FCX is a premier U.S.-based natural resources company with an industry-leading global portfolio of mineral assets. FCX is the world's largest publicly traded copper producer.
FCX's portfolio of assets includes the Grasberg minerals district in Indonesia, one of the world's largest copper and gold deposits; significant mining operations in the Americas, including the large-scale Morenci minerals district in North America and the Cerro Verde operation in South America. Additional information about FCX is available on FCX's website at "fcx.com."

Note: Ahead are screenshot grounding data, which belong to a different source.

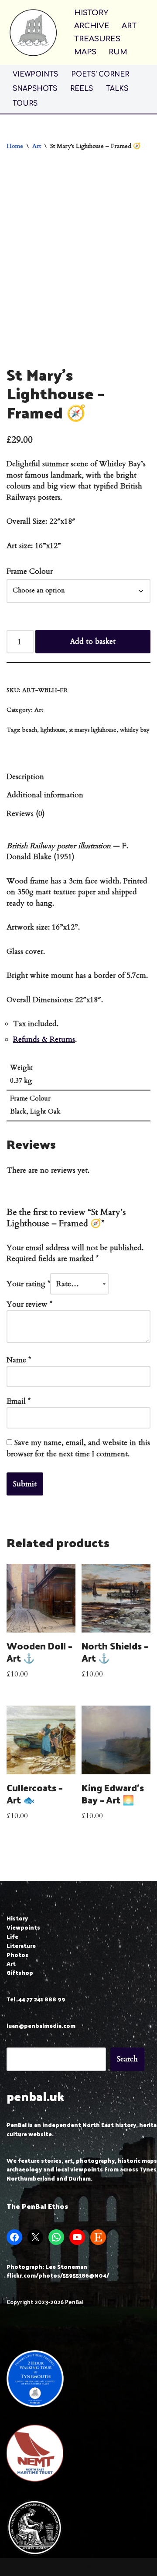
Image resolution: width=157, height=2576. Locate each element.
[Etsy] (98, 2237)
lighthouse (53, 730)
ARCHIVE (91, 26)
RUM (118, 52)
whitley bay (135, 730)
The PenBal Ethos (37, 2206)
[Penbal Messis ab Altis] (33, 32)
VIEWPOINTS (35, 74)
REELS (81, 89)
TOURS (25, 103)
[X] (35, 2237)
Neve (37, 2567)
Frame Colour (30, 571)
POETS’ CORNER (100, 74)
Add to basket (93, 641)
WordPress (111, 2567)
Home (15, 146)
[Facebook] (14, 2237)
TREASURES (97, 39)
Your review (29, 1304)
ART (129, 26)
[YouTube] (77, 2237)
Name (19, 1360)
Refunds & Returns (44, 1039)
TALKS (117, 89)
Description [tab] (25, 777)
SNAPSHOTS (35, 89)
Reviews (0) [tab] (26, 814)
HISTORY (91, 13)
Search (127, 2059)
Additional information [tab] (45, 795)
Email (19, 1401)
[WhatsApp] (56, 2237)
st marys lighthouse (92, 730)
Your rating (28, 1284)
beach (29, 730)
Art (36, 146)
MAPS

Cautionary Statement Regarding Forward-Looking Statements: This press release contains forward-looking statements, which are all statements other than statements of historical facts, such as expectations related to completion of the consent solicitations to amend the indenture governing the 2019 Notes, the 2020 Notes, the 2021 Notes, the 2022 Notes, and the 2023 Notes. The words “anticipates,” “may,” “can,” “plans,” “believes,” “estimates,” “expects,” “projects,” “targets,” “intends,” “likely,” “will,” “should,” “to be,” ”potential" and any similar expressions are intended to identify those assertions as forward-looking statements. FCX cautions readers that forward-looking statements are not guarantees of future performance and actual results may differ materially from those anticipated, projected or assumed in the forward-looking statements. Important factors that can cause FCX’s actual results to differ materially from those anticipated in the forward-looking statements include the delivery of the requisite consents from the holders of each series of Notes to effect the Proposed Amendments to the Indenture and other factors described in more detail under the heading “Risk Factors” in FCX's Annual Report on Form 10-K for the year ended December 31, 2015, filed with the U.S. Securities and Exchange Commission (SEC) as updated by FCX’s subsequent filings with the SEC.

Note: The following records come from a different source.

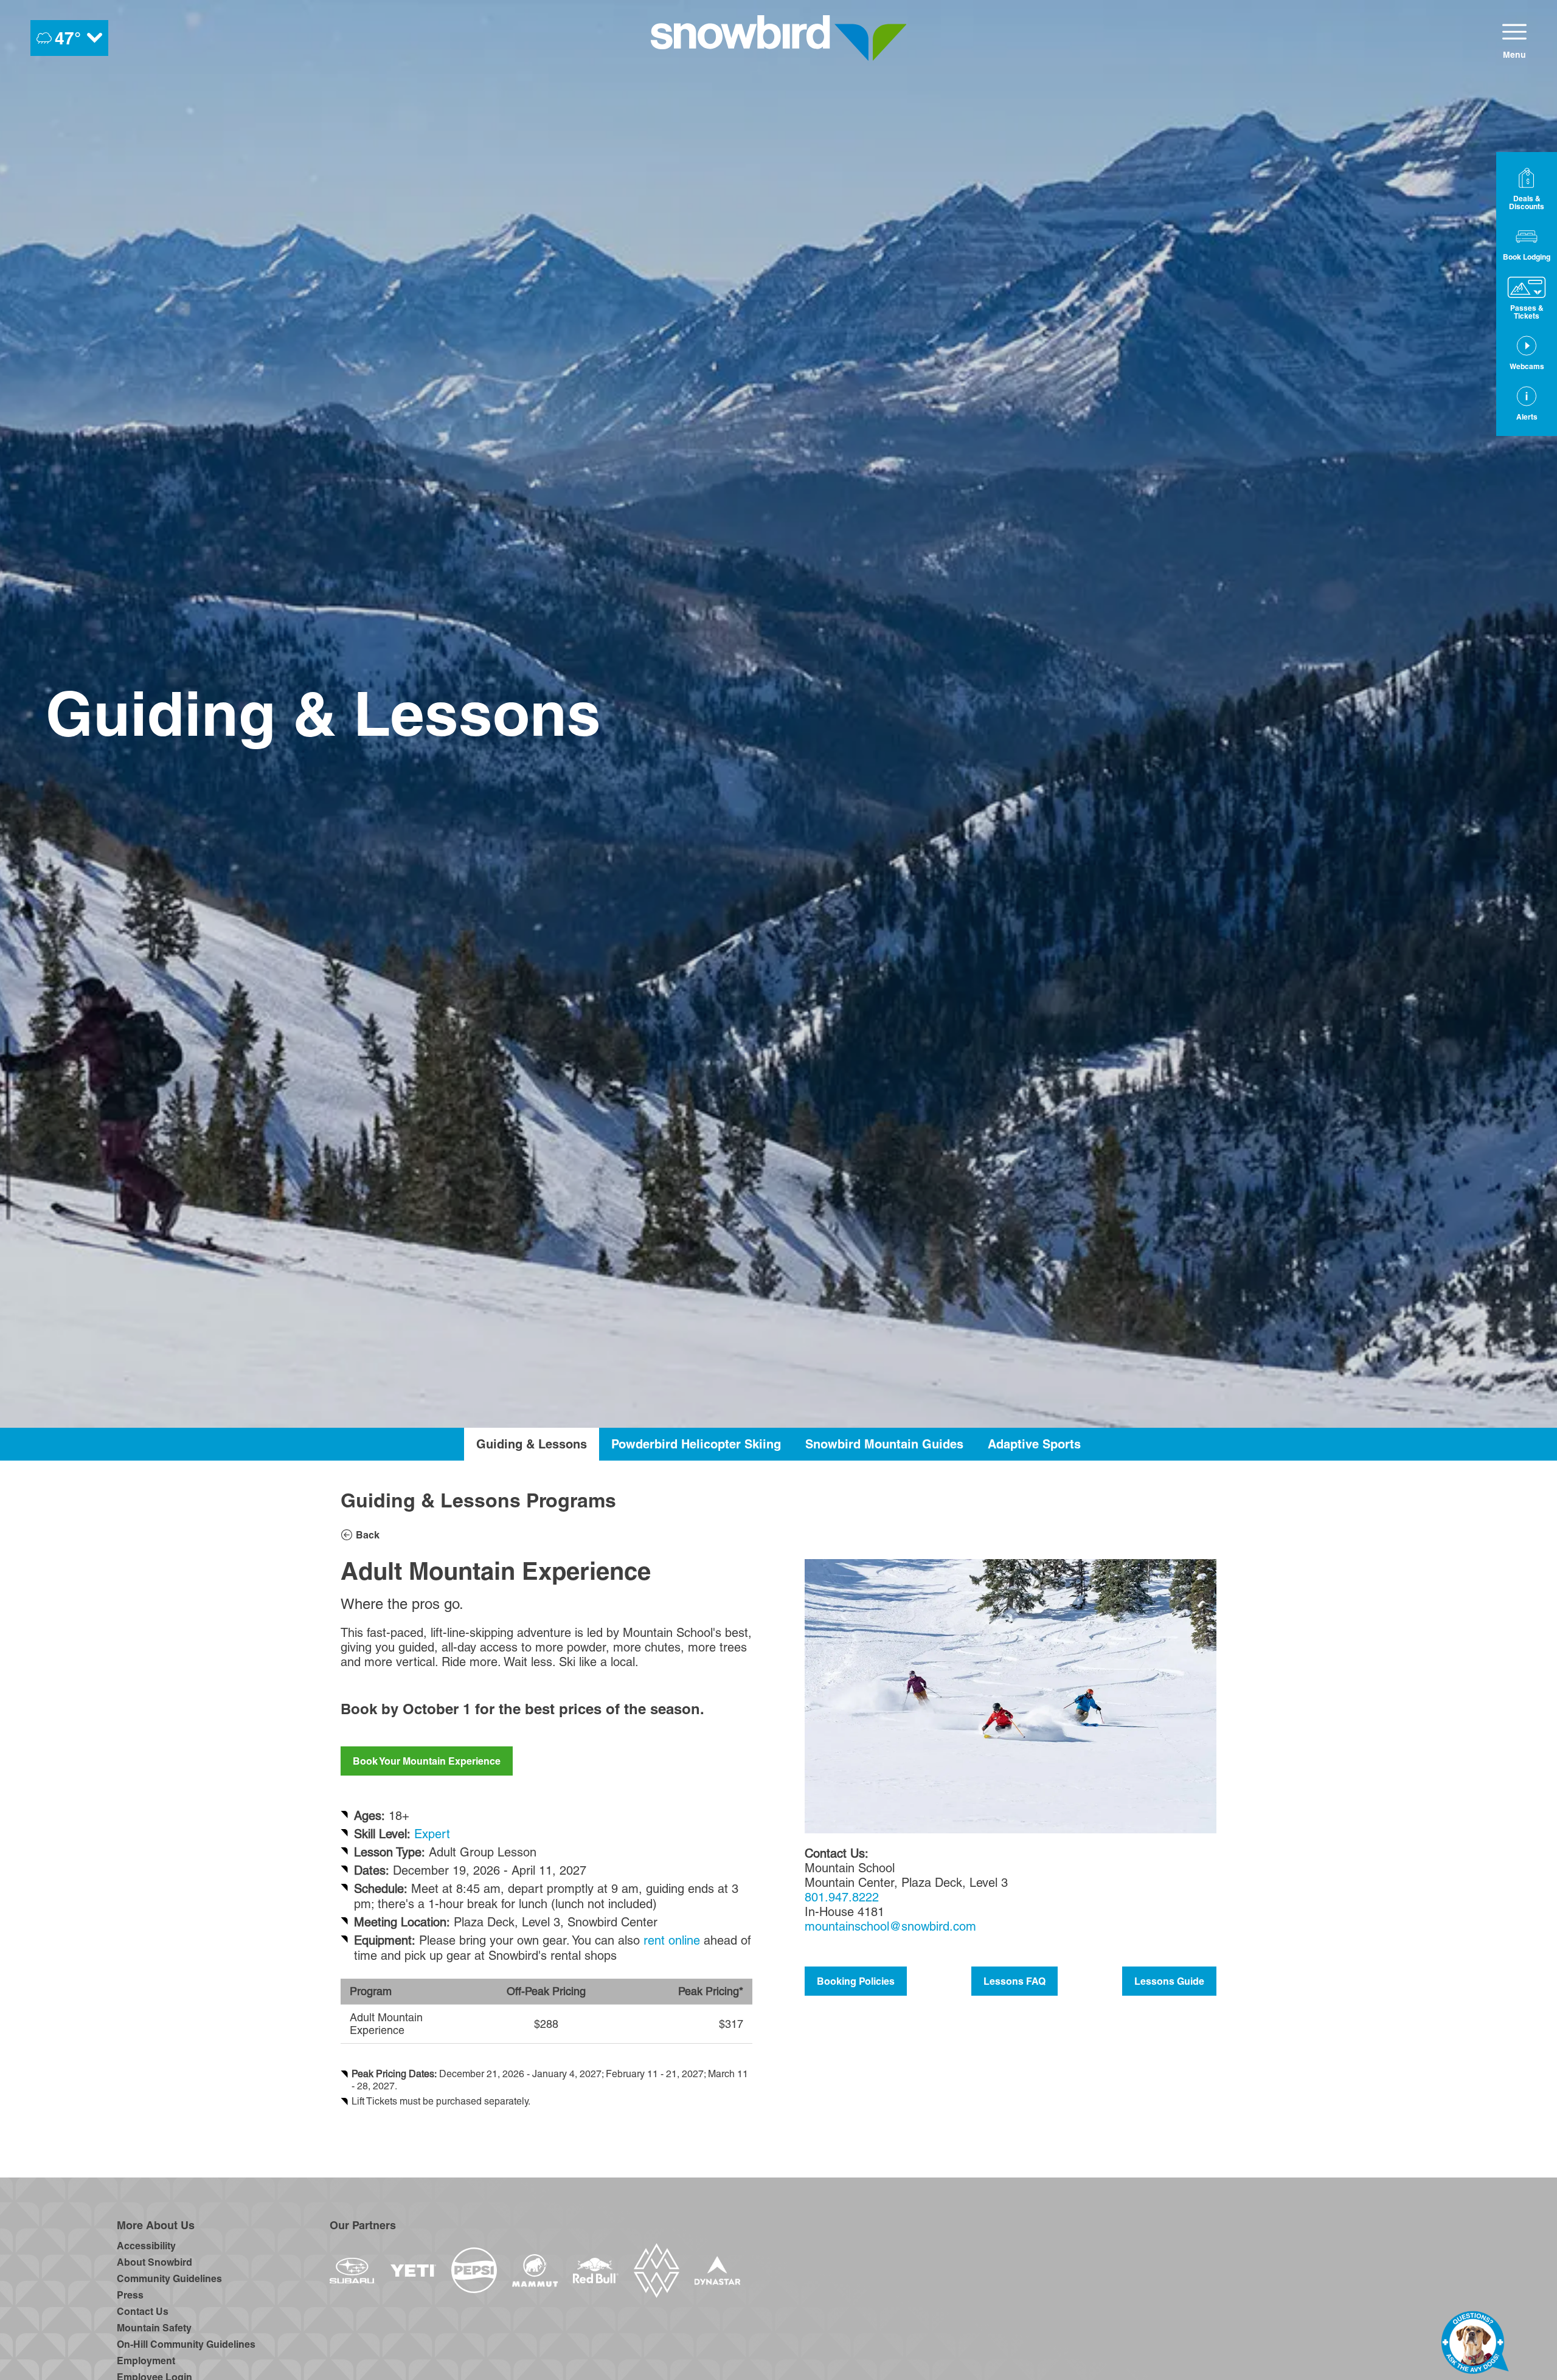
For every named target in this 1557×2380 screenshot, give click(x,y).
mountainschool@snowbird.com (890, 1926)
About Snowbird (154, 2262)
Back (368, 1535)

Investors are cautioned that many of the assumptions upon which FCX's forward-looking statements are based are likely to change after the forward-looking statements are made, including for example commodity prices, which FCX cannot control, and production volumes and costs, some aspects of which FCX may not be able to control. Further, FCX may make changes to its business plans that could affect its results. FCX cautions investors that it does not intend to update forward-looking statements more frequently than quarterly notwithstanding any changes in its assumptions, changes in business plans, actual experience or other changes, and FCX undertakes no obligation to update any forward looking statements.